These white cheddar and spinach chicken burgers have transformed my weeknight dinner routine from predictable to spectacular while keeping things healthier than traditional beef options.
I first created these burgers when trying to please both my cheese-loving spouse and my health-conscious sister at a summer barbecue. The combination was such a hit that they've become our go-to entertaining option when we want something impressive yet easy.

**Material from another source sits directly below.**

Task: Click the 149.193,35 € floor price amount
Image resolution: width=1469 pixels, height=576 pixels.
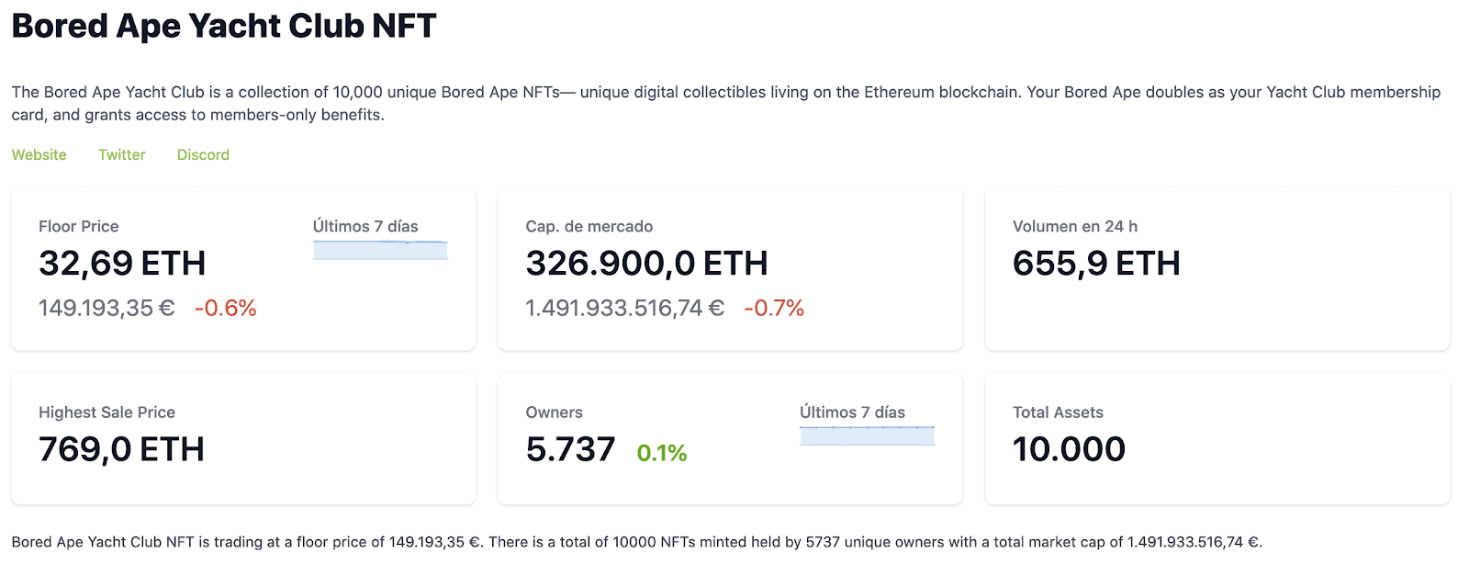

- Ground chicken: creates a lighter burger base that still satisfies
- Fresh spinach: adds nutrients while barely being noticeable to veggie skeptics
- White cheddar cheese: brings sharp flavor and helps bind the patties
- Breadcrumbs: provide structure and prevent the burgers from becoming too dense
- Finely chopped onion: adds aromatic foundation without overwhelming chunks
- Garlic cloves: enhance savory notes and complement the chicken perfectly
- Dijon mustard: contributes tangy depth that elevates the entire flavor profile
- Worcestershire sauce: brings umami richness that makes these burgers irresistible
- Olive oil: ensures beautiful browning without sticking
- Burger buns: should be slightly toasted for the best texture contrast
How To Make White Cheddar and Spinach Chicken Burgers
- Prepare the mixture:
- Combine ground chicken, chopped spinach, shredded white cheddar, breadcrumbs, onion, garlic, Dijon mustard, Worcestershire sauce, salt, and pepper in a large mixing bowl. Use clean hands to gently fold everything together without overmixing, which would make the burgers tough. The mixture should be evenly incorporated but still slightly loose.
- Form the patties:
- Divide the mixture into four equal portions and shape into patties about 4 inches wide and slightly thicker around the edges than in the center. This dimpling prevents the burgers from puffing up during cooking. Make sure to press firmly enough that the patties hold together but not so much that they become dense.
- Cook to perfection:
- Heat a skillet over medium heat with a swirl of olive oil until it shimmers. Place patties in the pan with enough space between them, working in batches if necessary. Let them cook undisturbed for 5-6 minutes until deeply golden on the first side before flipping. Cook another 5-6 minutes on the second side until the internal temperature reaches 165°F and the exterior has developed a beautiful crust.
- Rest and assemble:
- Transfer the cooked patties to a plate and allow them to rest for 3-5 minutes, which helps the juices redistribute throughout the meat. Meanwhile, lightly toast your burger buns. Assemble by placing each patty on a bun and adding your favorite toppings like crisp lettuce, juicy tomato slices, or an extra piece of melted white cheddar.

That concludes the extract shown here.